(Collected data)
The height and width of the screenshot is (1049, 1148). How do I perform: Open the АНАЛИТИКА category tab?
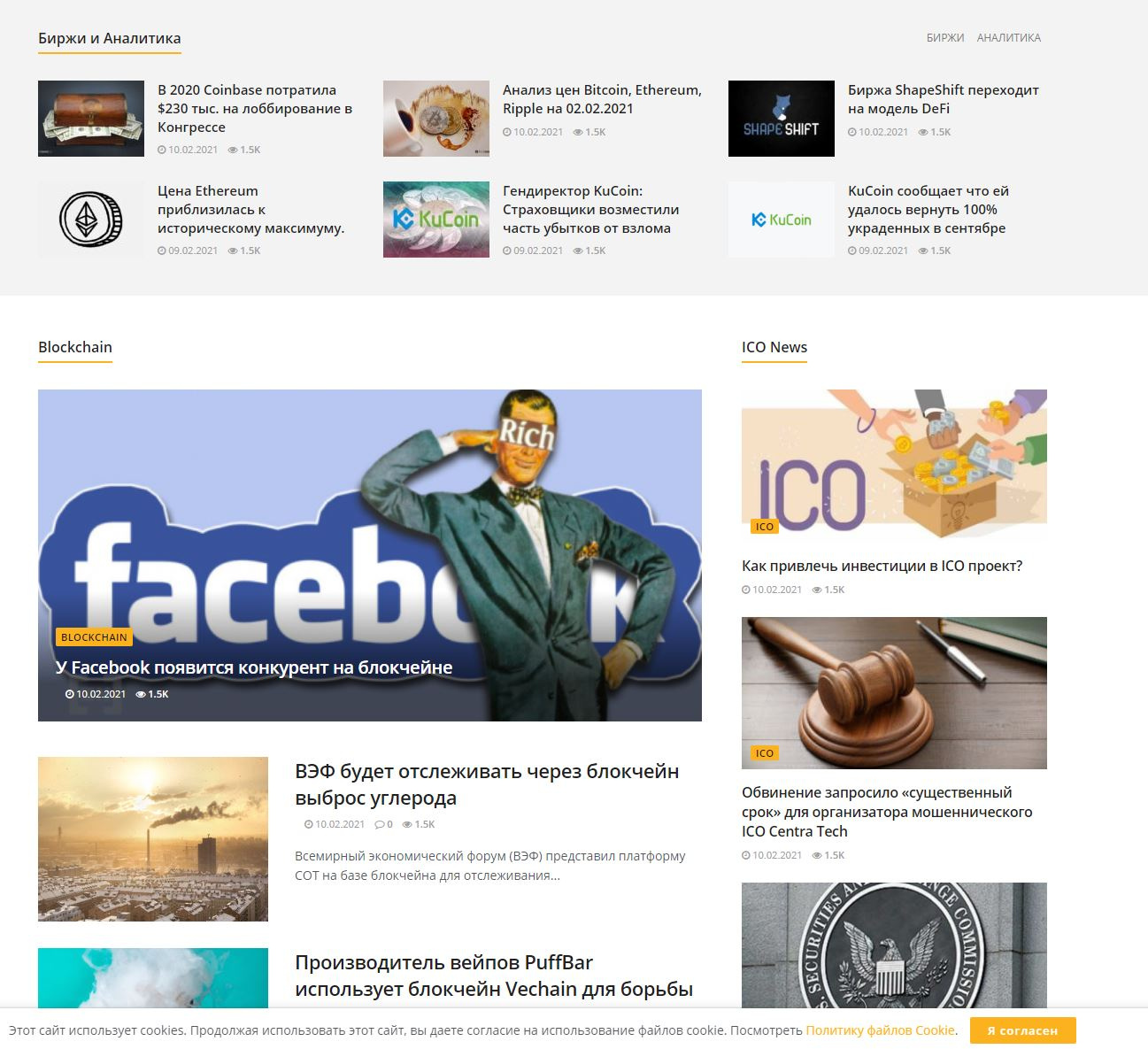[1008, 37]
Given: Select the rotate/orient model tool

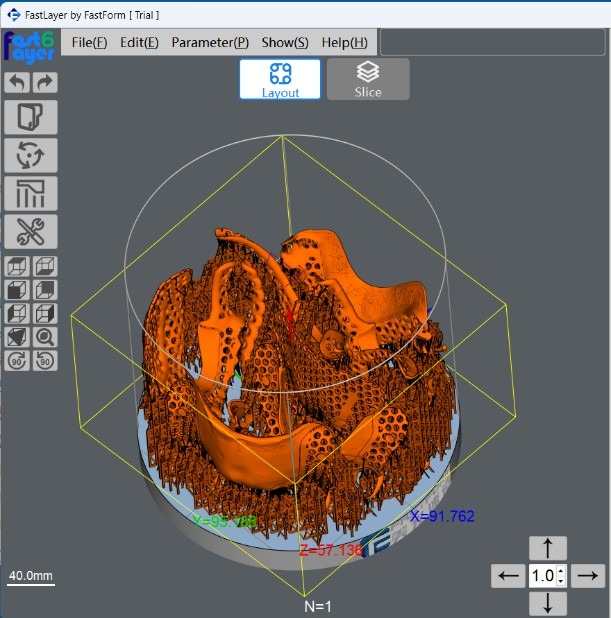Looking at the screenshot, I should pyautogui.click(x=31, y=156).
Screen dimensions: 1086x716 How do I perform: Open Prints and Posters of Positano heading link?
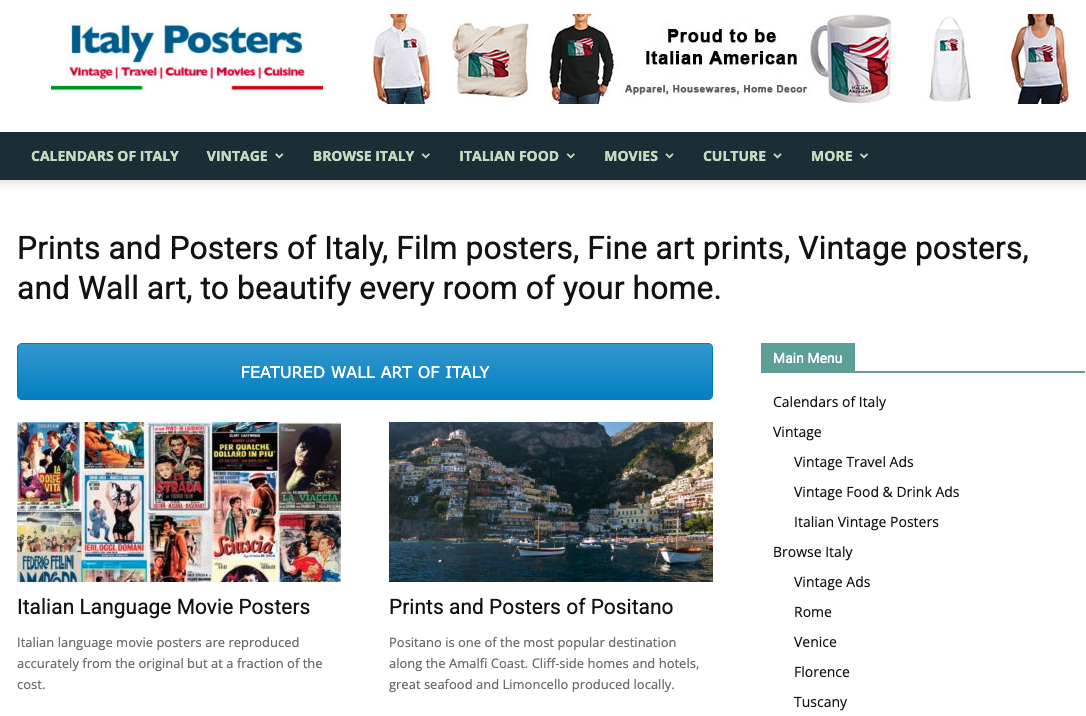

• STATED PROBLEM
Count the lines in the entries above that contain the word "perform", and reply with the number alone.

• RESPONSE TO THE TASK
2